In light of the above, the final JURI text, despite promising elements regarding stakeholder engagement, reference to the Aarhus Convention and FPIC, as well as removal of some obstacles to access to justice, misses out on covering human rights defenders more comprehensively and explicitly beyond ‘other stakeholders’ to be consulted. There must be no ambiguity regarding the urgency of engaging with HRDs and ensuring their protection from retaliation and other adverse impacts as affected stakeholders.

A recent Front Line Defenders report documented three case studies – from Colombia, India and Uganda – demonstrating how HRDs and their communities would be better protected by a strong EU Directive that explicitly places defenders at its core.

For ILC, the protection of land and environmental defenders remains a top priority. The draft EU law is a huge step forward for communities across the globe. But to be effective it must be explicit in protecting Human Rights Defenders and how one can enforce those rights in case of violations
Eva Maria Anyango Okoth, HRD from Kenya, and the Senior Program Officer for Africa at the International Land Coalition (ILC)

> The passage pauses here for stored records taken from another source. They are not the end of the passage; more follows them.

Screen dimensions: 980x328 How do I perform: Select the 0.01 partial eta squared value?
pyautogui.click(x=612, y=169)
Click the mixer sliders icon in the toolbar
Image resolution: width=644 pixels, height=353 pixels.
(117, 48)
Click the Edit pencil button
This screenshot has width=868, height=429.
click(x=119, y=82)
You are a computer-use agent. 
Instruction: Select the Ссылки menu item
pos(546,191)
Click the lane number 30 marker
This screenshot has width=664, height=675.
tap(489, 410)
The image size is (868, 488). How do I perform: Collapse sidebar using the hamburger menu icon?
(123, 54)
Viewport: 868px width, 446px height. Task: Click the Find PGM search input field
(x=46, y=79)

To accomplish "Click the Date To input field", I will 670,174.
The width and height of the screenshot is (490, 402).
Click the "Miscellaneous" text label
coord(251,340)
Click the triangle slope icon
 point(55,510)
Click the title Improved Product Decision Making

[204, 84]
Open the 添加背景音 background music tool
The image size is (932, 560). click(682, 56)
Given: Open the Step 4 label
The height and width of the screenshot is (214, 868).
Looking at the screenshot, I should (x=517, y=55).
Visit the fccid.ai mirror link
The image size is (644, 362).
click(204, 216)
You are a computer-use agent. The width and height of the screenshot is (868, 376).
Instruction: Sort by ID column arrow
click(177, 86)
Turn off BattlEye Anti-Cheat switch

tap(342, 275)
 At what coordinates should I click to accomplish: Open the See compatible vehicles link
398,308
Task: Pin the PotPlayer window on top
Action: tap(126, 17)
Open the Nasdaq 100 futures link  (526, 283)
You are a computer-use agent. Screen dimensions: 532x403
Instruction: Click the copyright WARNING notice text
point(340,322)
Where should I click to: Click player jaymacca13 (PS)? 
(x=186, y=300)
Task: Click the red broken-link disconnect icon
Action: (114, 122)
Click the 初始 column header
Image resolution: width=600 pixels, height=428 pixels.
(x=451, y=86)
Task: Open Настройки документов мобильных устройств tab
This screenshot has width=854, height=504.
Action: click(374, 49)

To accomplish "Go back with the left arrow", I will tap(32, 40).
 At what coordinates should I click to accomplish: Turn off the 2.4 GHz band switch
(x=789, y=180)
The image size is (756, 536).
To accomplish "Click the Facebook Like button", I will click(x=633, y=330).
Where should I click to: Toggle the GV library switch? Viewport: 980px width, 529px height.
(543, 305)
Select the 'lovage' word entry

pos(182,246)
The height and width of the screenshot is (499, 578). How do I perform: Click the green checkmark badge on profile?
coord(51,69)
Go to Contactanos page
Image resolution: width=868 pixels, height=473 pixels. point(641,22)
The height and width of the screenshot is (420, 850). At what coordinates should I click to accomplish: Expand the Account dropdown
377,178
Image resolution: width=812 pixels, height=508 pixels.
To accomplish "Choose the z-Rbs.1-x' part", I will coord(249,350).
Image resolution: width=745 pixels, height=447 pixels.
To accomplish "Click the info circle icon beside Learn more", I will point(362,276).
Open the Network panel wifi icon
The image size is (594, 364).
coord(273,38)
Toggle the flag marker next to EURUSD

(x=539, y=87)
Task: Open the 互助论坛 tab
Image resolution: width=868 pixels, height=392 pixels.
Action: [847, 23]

As the negotiations move to the next step, the plenary vote in the European Parliament and then the trilogue negotiations, we reaffirm that to fully protect and recognise HRDs, it is critical that the legislation avoids ambiguities in protections and retains strong language that had been included in earlier drafts, including the EP Rapporteur’s proposal and the opinions from the human rights, development and environment committees. At a minimum we recommend that the final text of the Directive as agreed by co-legislators:

  • explicitly includes Human Rights Defenders as affected stakeholders in the corresponding stakeholder definition and covers them as such in provisions on mandatory stakeholder engagement, grievance mechanisms and non-retaliation;
  • similarly recognises organizations protecting human rights and the environment in the same definition and provisions; and
  • includes the UN Declaration on Human Rights Defenders, which breaks down key human rights for the specific context of defenders, in the Annex, along with important additional references e.g. to the Escazú Agreement.

We also point to concerns outlined by civil society organizations about the text’s remaining shortcomings regarding access to justice and other areas, both for defenders and all other rightsholders.